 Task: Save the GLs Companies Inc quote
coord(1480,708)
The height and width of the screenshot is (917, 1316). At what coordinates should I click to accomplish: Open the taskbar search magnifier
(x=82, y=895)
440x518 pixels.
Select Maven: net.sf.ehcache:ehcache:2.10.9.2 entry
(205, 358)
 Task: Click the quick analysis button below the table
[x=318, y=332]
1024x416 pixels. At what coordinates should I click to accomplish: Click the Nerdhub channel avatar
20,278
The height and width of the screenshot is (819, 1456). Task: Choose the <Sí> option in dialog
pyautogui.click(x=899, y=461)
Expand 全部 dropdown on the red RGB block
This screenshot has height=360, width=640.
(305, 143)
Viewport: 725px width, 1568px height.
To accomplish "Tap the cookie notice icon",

*-*-*

WORK TO BE COMPLETED:
Lay out the lines of the entries as a Markdown table with the columns "Row" and "Text", starting at the first line and ending at the line that contains "[x=318, y=332]", and leave out blank lines.

CORRECT OUTPUT:
| Row | Text |
|---|---|
| 1 |  Task: Save the GLs Companies Inc quote |
| 2 | coord(1480,708) |
| 3 | The height and width of the screenshot is (917, 1316). At what coordinates should I click to accomplish: Open the taskbar search magnifier |
| 4 | (x=82, y=895) |
| 5 | 440x518 pixels. |
| 6 | Select Maven: net.sf.ehcache:ehcache:2.10.9.2 entry |
| 7 | (205, 358) |
| 8 |  Task: Click the quick analysis button below the table |
| 9 | [x=318, y=332] |